好酸球性胃腸炎に対する抗Siglec-8抗体の効果(第Ⅱ相試験 NEJM 2020)

好酸球性胃腸炎(EGE)に対する抗Siglec-8抗体(リレンテリマブ)の第Ⅱ相試験結果を紹介します。
N Engl J Med 2020 Oct 22;383(17):1624-1634
PMID: 33085861
Anti-Siglec-8 Antibody for Eosinophilic Gastritis and Duodenitis

P:好酸球性胃炎または好酸球性十二指腸炎の成人65人

I:低用量リレンテリマブもしくは高用量リレンテリマブ(43人)

C:プラセボ(22人)(二重盲検)

O:
主要評価項目:最終投与2週間後の消化管の消化管好酸球数の変化は介入群で86%減、対照群で9%増
副次評価項目的:
 治療効果(総症状スコアの30%以上の改善、消化管好酸球数の75%以上の減少)が出た方の割合は介入群63%, 対照群5%
 総症状スコアの平均変化率は介入群48%減, 対照群22%減
有害事象:Infusion reactionの発生率は介入群60%, 対照群23%

<個人的コメント>

EGEは食物抗原等に反応して消化管での IL-5, IL-13, IL-15, eotaxin等のサイトカインの産生が亢進して好酸球やマスト細胞が活性化され、消化管上皮に傷害が起きるアレルギー疾患です。 40 歳頃を発症ピークに性差なく発症します。

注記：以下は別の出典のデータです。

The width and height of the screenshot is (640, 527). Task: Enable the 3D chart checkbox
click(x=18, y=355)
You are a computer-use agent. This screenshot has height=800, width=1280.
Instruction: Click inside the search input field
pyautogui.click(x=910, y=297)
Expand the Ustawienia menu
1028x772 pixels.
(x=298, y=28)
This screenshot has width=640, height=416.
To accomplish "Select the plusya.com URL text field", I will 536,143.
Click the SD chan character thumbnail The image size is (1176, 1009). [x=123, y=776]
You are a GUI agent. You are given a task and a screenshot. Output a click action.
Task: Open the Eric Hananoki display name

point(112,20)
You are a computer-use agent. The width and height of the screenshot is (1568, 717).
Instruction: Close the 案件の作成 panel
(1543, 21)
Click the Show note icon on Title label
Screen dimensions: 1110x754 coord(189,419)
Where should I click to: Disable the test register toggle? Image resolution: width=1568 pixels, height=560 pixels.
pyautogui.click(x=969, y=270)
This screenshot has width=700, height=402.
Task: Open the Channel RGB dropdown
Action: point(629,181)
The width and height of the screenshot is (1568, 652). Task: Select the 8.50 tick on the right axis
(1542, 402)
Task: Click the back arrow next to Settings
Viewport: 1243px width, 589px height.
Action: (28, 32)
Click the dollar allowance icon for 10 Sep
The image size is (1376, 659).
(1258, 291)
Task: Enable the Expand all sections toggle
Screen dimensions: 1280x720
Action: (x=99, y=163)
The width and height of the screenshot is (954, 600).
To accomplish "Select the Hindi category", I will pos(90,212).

主訴は腹痛と下痢であることが多く,末梢血の好酸球がほとんどの症例で増加します。
日本からの報告では2004年から2009年までの中心的教育医療施設での症例集積は144例とされ、比較的稀な疾患です(J Gastroenterol 2013. PMID: 22847555)。
内視鏡検査でのびらん,発赤,浮腫などがみられますが、確定診断には生検が必要です。好酸球の混じった腹水が出現する方もいます。
治療には抗ロイコトリエン受容体拮抗薬などが用いられますが、全身性ステロイドを使用しないと症状のコントロールがつかない症例が多いとされます。
過去には抗IL-5抗体や(JACI 2004. PMID: 15577851)、抗IgE抗体(Clin Mol Allergy 2011. PMID: 21527026)などの有用性が示唆されている論文がありますが、本疾患のみを対象として抗体医薬を実践的・積極的に使用する環境にはありません。

一方、Siglec-8は好酸球やマスト細胞や一部の好塩基球で発現しています。本試験で使用された抗Siglec-8抗体であるリレンテリマブ(AK002)は好酸球のアポトーシスやマスト細胞の脱顆粒阻害をもたらし、様々なアレルギー疾患での臨床応用が期待されている薬剤です(Int Arch Allergy Immunol. 2019. PMID: 31401630)。

EGEの患者さんは喘息などの他のアレルギー歴を有する方が多いとされ、アレルギー科に受診する患者さんの中で難治性・原因不明の腹部症状がある方にはEGEを一度疑う必要があります。